Obama crosses America’s one bright line *UPDATED*
One of the brightest lines in America, a line that goes back to our Founders and the Constititution, is the imperative rule that the American government stay out of religion. That does not mean that people in politics cannot be religious or that their values cannot be informed by religion. It does mean, though, that the government may not dictate doctrine or sermon. Bruce Kesler takes Obama to task for doing just that. Oy! First the 10th Amendment and now this. We are dubiously blessed with a president who doesn’t even bother to explain away his Constitutional violations. He just tramples through those rights, supremely confident that he’s above the petty rules that have guided our nation for so long.
I’m sighing a lot lately. Sigh….
UPDATE: Peter Wehner makes an equally astute point:
Where Obama is getting into dangerous territory is when he takes a biblical injunction—we have a moral obligation to care for one another—and strongly implies that his health-care plan has God’s imprimatur. It is one thing to think theologically about public matters; it is quite another to describe what the right “Christian position” is. The temptation for people of faith who are in politics is to enunciate a principle—justice, compassion, peace, the rights and dignity of the individual, stewardship of the earth—and simplistically connect the dots, as if the principle itself easily translates into an obvious policy. It rarely does. And those who play this game create all sorts of confusion.

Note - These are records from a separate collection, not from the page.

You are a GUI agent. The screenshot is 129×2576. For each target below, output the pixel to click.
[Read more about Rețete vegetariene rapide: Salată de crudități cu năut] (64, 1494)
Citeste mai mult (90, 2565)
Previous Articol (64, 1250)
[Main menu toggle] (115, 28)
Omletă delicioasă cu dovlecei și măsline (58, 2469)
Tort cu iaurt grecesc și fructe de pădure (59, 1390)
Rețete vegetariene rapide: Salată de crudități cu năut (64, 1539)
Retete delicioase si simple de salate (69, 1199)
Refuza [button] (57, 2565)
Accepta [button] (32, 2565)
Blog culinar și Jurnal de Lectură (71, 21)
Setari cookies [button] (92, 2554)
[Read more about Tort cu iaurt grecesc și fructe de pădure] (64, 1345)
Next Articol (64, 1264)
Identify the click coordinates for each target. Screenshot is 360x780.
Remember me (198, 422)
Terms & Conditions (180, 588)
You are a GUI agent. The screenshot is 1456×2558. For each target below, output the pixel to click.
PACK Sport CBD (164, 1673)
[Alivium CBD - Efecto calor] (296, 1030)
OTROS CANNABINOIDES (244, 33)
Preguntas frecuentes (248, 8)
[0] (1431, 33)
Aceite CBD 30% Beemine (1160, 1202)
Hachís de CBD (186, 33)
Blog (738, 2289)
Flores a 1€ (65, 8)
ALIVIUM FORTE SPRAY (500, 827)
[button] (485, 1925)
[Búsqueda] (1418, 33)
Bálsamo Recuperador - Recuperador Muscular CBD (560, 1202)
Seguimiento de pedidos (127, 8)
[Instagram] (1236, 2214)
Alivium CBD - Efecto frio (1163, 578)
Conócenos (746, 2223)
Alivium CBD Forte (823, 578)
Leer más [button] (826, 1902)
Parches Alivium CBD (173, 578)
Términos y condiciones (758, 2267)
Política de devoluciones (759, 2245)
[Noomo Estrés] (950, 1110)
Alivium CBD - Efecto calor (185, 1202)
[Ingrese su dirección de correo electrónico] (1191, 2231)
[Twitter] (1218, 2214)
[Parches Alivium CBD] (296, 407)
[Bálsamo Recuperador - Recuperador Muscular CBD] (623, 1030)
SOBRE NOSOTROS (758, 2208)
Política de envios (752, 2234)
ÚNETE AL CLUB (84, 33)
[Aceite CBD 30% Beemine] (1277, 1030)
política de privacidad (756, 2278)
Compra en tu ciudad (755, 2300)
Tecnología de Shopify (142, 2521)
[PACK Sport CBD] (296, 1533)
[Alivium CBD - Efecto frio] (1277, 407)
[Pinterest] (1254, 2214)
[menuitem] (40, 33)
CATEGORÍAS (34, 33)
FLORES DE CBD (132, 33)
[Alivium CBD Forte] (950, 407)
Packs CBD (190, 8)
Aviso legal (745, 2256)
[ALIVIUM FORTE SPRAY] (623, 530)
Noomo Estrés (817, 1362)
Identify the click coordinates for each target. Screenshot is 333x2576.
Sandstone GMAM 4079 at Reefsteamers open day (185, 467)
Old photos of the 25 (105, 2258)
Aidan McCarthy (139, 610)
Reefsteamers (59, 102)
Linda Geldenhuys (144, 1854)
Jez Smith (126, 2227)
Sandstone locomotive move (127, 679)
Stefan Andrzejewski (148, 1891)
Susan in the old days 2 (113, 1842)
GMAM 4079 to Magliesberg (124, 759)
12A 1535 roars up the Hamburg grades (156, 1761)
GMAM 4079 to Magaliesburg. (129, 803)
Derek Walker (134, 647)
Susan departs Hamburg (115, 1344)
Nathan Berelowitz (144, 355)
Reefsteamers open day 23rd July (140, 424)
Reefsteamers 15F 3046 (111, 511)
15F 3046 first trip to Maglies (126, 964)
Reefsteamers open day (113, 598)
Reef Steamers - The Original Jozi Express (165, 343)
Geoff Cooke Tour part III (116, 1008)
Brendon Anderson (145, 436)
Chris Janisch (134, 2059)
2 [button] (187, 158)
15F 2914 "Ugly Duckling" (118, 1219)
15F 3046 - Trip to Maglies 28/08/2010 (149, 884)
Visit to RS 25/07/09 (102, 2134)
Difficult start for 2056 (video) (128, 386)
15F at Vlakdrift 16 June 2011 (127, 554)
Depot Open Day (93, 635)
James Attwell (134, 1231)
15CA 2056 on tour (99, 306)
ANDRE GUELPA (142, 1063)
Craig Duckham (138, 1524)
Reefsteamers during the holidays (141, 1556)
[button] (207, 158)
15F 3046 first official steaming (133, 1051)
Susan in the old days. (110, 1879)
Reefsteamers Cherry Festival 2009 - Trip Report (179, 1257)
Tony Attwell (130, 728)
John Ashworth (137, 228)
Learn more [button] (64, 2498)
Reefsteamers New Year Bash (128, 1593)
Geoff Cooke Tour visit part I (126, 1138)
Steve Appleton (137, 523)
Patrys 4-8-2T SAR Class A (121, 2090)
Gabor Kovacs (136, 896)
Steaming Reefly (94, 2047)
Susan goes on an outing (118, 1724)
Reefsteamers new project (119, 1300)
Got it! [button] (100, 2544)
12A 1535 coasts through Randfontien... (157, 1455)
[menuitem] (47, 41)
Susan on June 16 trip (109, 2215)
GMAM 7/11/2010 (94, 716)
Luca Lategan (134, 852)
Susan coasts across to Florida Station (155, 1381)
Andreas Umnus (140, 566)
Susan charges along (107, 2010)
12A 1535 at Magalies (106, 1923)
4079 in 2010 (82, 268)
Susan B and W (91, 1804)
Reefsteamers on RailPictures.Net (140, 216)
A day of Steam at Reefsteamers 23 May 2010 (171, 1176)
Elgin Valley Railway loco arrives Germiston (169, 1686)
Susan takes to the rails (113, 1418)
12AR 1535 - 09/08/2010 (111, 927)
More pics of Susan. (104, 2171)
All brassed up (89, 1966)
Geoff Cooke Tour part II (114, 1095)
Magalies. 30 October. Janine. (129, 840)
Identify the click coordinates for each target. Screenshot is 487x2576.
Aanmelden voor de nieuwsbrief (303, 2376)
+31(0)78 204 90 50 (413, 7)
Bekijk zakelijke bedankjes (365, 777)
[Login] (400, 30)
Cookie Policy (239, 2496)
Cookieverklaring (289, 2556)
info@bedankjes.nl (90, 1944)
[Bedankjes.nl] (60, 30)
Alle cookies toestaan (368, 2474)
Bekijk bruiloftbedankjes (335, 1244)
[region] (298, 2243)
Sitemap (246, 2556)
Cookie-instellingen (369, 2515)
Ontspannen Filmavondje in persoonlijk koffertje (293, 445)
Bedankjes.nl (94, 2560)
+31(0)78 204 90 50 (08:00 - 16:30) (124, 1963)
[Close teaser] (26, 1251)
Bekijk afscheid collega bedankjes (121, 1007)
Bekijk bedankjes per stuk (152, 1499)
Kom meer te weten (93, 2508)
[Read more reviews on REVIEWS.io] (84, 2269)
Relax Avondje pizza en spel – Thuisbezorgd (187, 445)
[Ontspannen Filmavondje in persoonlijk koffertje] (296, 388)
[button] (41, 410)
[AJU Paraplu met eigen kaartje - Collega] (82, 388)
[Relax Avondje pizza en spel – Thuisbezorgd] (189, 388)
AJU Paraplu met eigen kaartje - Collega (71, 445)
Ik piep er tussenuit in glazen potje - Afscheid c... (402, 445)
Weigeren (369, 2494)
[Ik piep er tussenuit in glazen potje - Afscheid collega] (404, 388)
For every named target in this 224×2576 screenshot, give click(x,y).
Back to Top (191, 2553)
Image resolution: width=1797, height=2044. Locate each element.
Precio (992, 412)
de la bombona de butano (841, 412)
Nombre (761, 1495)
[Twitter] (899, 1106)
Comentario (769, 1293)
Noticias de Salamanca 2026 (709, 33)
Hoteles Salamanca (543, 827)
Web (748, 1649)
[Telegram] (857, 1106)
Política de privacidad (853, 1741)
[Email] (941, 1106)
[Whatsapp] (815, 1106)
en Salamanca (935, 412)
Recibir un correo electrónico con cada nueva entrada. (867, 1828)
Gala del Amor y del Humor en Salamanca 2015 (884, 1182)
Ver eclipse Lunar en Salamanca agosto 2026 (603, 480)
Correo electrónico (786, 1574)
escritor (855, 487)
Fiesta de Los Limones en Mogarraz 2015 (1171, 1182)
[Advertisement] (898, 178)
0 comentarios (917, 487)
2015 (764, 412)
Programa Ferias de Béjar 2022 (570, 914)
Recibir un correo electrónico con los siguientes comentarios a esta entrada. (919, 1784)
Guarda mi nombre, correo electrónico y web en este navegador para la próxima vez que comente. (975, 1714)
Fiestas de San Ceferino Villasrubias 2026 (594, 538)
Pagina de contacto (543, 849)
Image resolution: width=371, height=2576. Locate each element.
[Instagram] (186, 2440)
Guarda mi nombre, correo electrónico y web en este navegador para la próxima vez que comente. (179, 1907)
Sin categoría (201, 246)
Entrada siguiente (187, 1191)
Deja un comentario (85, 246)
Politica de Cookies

The purpose of Obama’s call to religious leaders was to create an implicit syllogism: if you love God and your neighbor, you will support ObamaCare. If Obama does not believe this, he has a responsibility to say so. Because as it now stands, based on the context of his comments (which was to urge those leaders to work on behalf of his health-care plan), this is a reasonable inference.
Some of us have criticized the Religious Right for making precisely this error—for portraying complex policy questions as ones for which there is only one obvious and “godly” answer; for denying that people of goodwill can disagree on which policies advance the common good; and for portraying those who hold differing views as cartoon figures driven by questionable or corrupt motives. This mindset is what Senator Obama warned against—but something that President Obama seems eager to embrace.
Engaged in a fierce public debate, with support for his health-care plans plummeting, Obama is jettisoning the subtlety and careful parameters about which he once spoke. He denies to others the presumption of good faith he once sought. One can only hope he feels a pang of shame at what he is doing—and that he pulls back before he creates a divisive and ugly conflict among people of faith.
I’ll add only that Obama represents the first time that a President has “portray[ed] complex policy question as ones for which there is only one obvious and ‘godly’ answer.” In the past (at least in the modern era), this line of argument has always been confined to special interest groups. And coming from special interest groups, the argument may fail because it doesn’t have broad appeal to those who don’t share your “godly” views, but at least it doesn’t implicate the Constitutional prohibition against the federal government interfering in matters of religion.